* [Work required]
From the first line of the listing below through the line with "Given: Select the Yellow color radio button", transcribe exactly and skip the pictures.

----------

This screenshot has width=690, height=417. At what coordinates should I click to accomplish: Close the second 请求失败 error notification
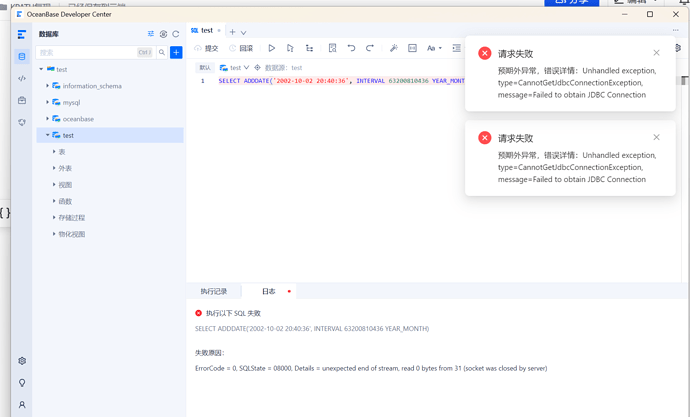656,138
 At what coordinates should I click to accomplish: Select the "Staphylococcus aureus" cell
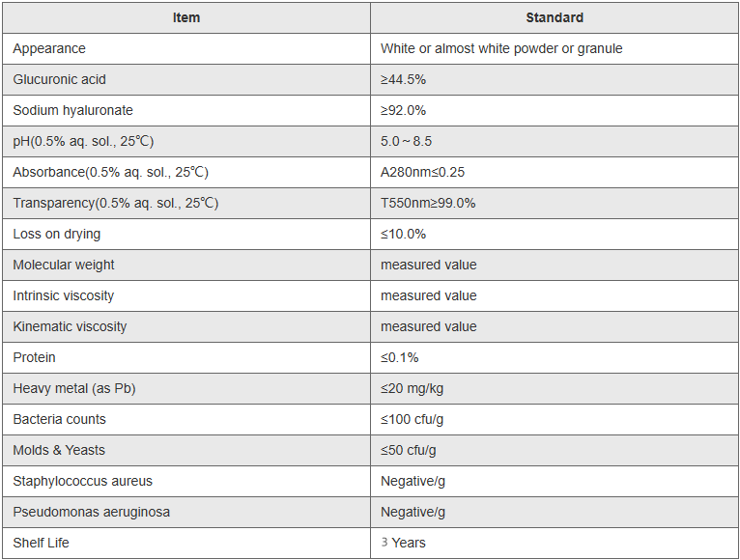83,481
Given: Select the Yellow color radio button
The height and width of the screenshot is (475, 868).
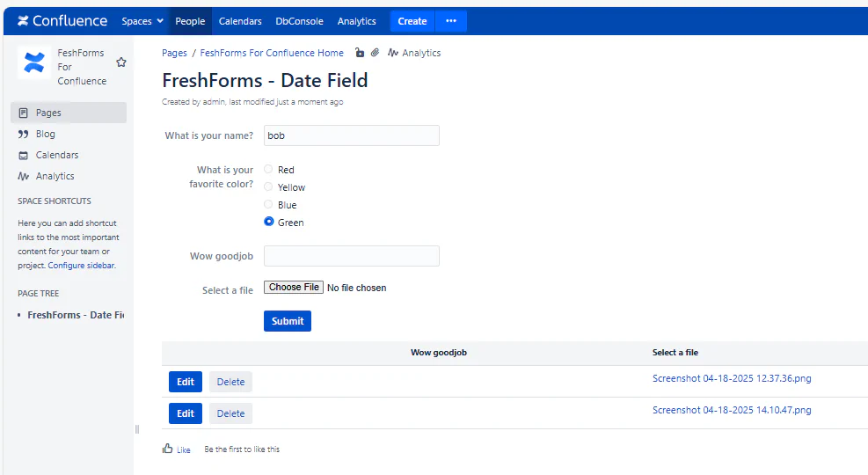Looking at the screenshot, I should coord(269,186).
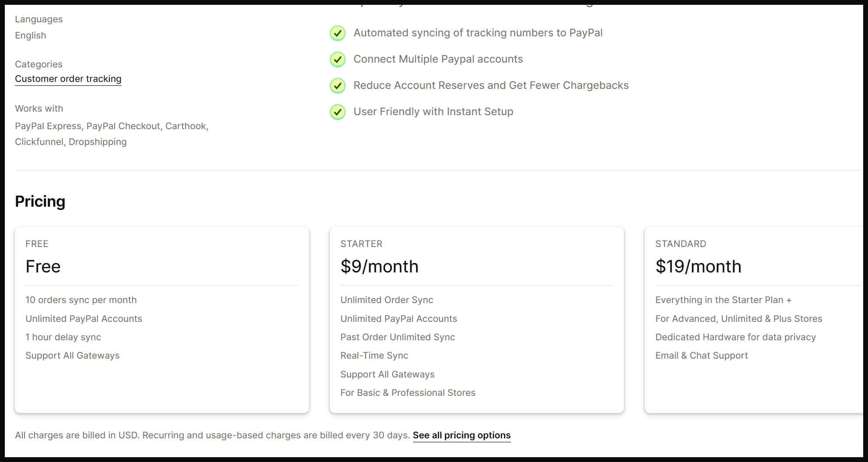
Task: Select the FREE pricing plan card
Action: click(x=162, y=319)
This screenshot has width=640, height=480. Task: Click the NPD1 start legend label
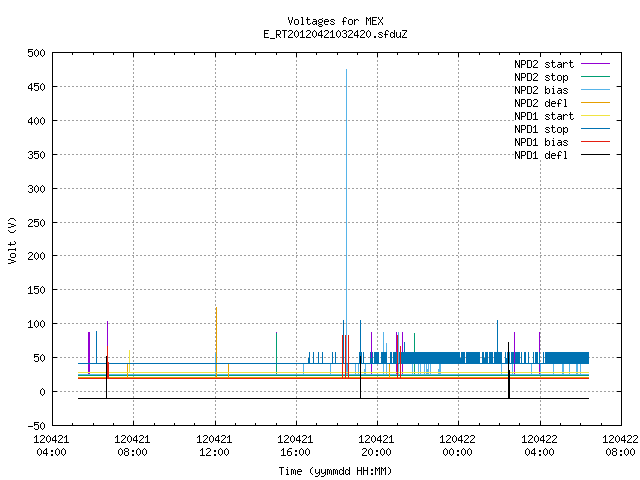pos(544,116)
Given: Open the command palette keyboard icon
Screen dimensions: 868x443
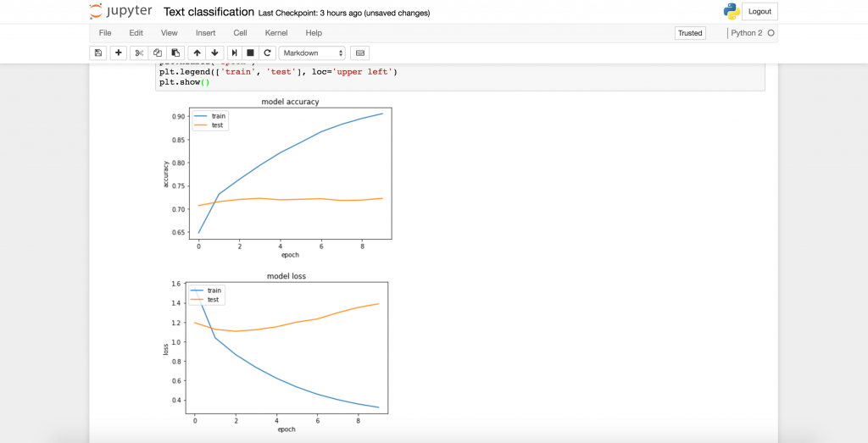Looking at the screenshot, I should (x=360, y=53).
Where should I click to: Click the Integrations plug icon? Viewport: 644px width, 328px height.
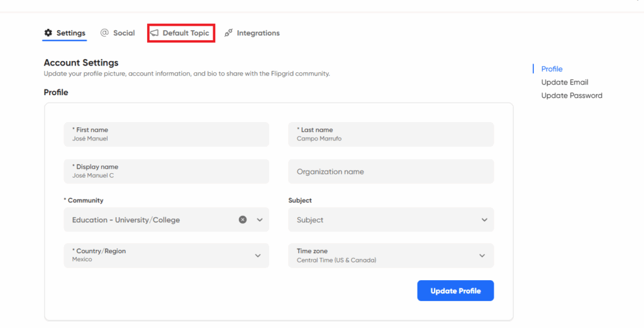pyautogui.click(x=229, y=33)
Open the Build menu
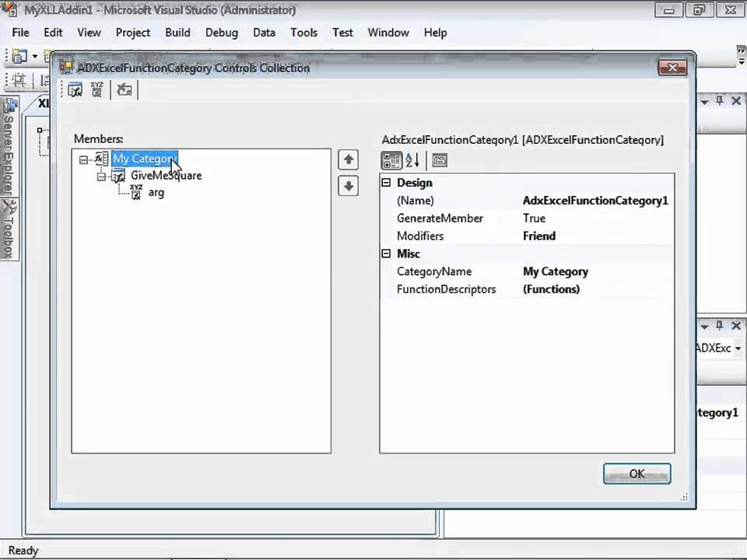This screenshot has height=560, width=747. point(177,33)
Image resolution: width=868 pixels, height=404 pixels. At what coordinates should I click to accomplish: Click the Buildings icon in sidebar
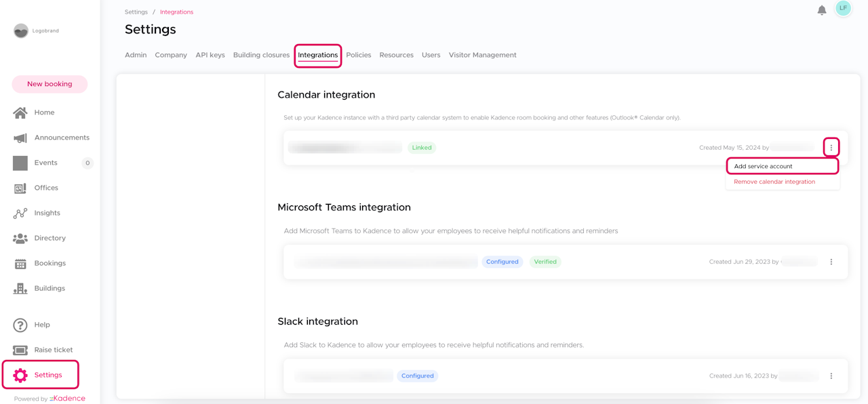point(20,288)
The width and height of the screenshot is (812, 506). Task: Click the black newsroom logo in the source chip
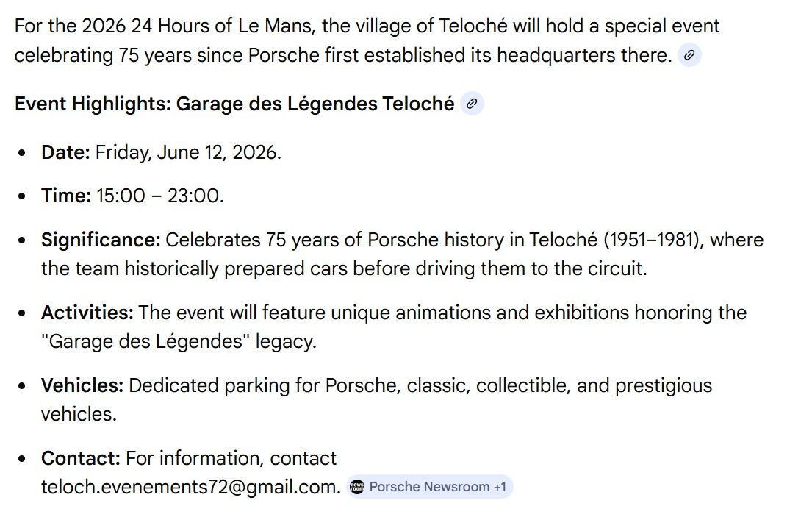357,487
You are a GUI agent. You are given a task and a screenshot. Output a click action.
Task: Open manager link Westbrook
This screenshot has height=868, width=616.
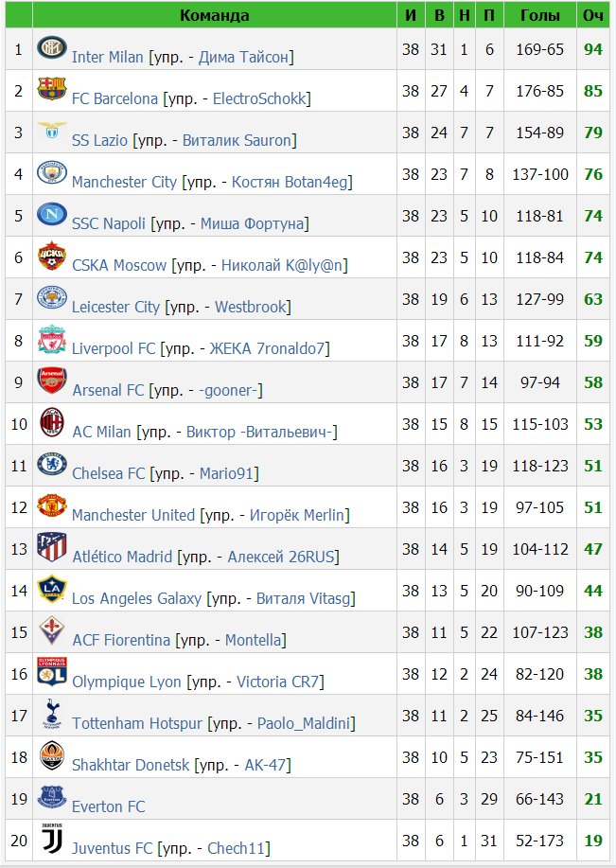(251, 307)

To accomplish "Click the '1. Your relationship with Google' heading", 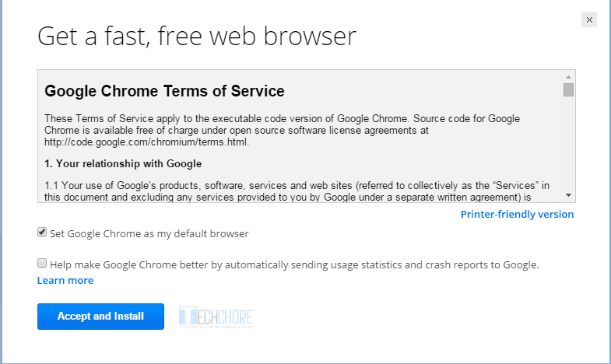I will [123, 163].
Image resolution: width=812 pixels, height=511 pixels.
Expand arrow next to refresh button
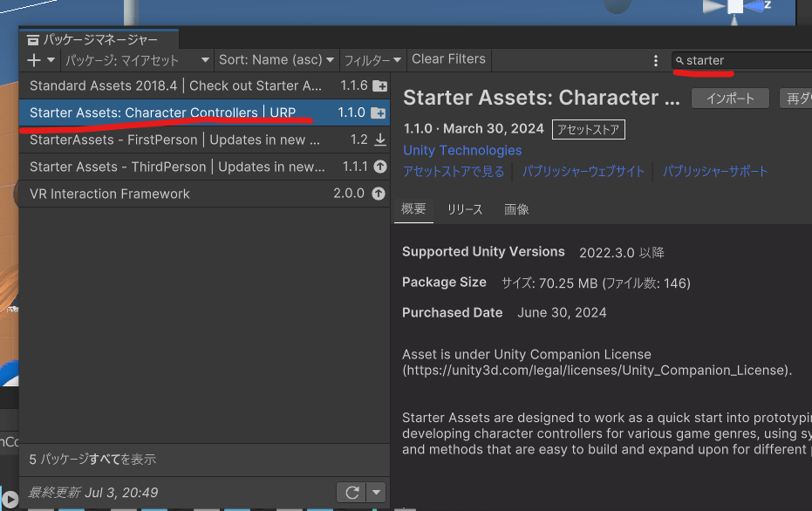[376, 493]
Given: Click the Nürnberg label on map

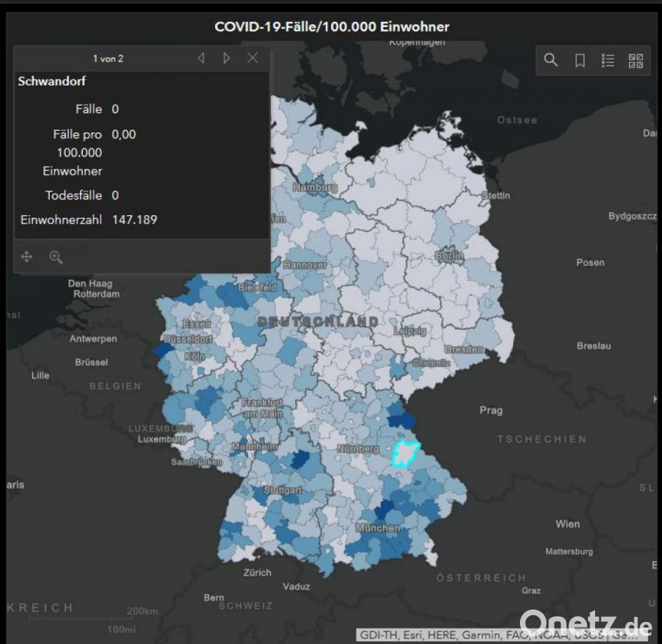Looking at the screenshot, I should (x=358, y=449).
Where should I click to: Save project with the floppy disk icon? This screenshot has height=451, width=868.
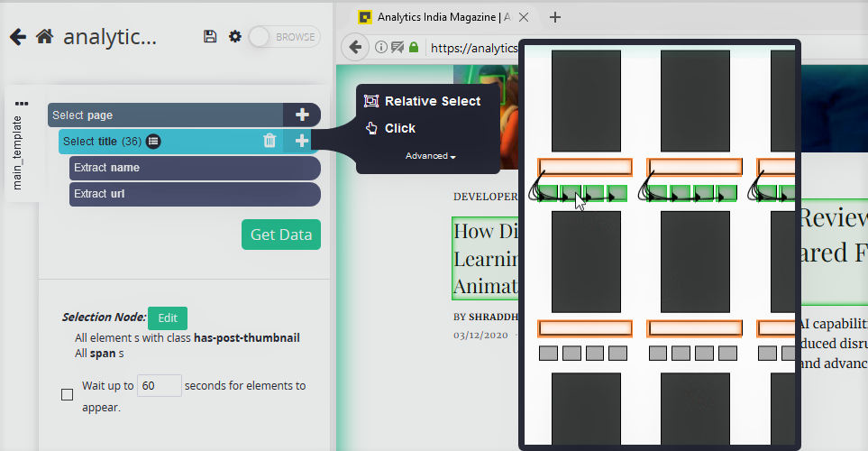click(210, 37)
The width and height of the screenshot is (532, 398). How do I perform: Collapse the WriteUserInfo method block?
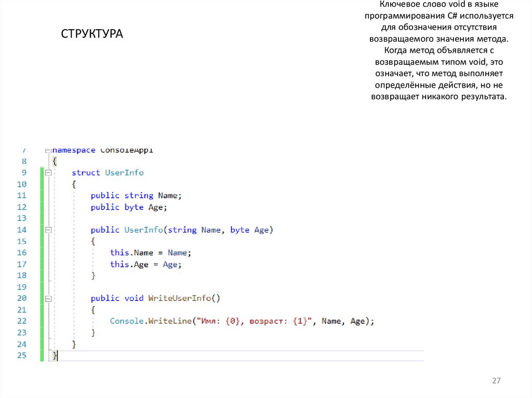point(48,298)
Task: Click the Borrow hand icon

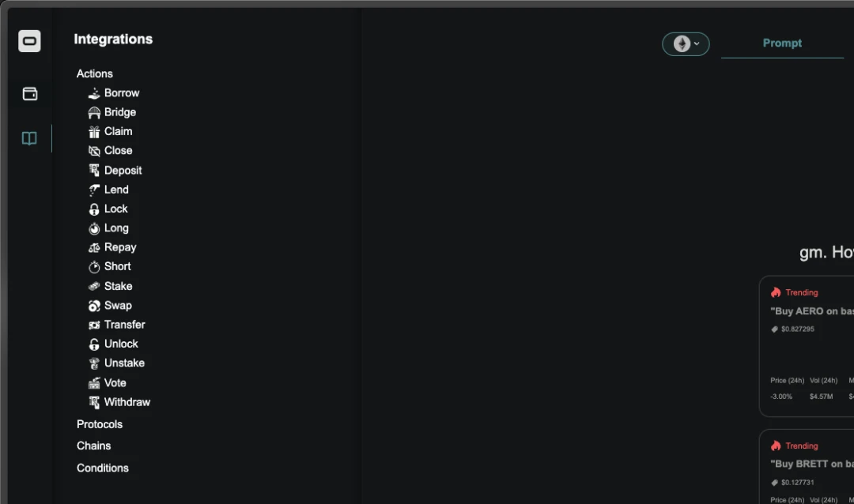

----------

* [Solution]
This screenshot has width=690, height=417. At what coordinates should I click to accomplish: Close the second 请求失败 error notification
656,138
 At what coordinates should I click to accomplish: Select the "Staphylococcus aureus" cell
83,481
Given: Select the Yellow color radio button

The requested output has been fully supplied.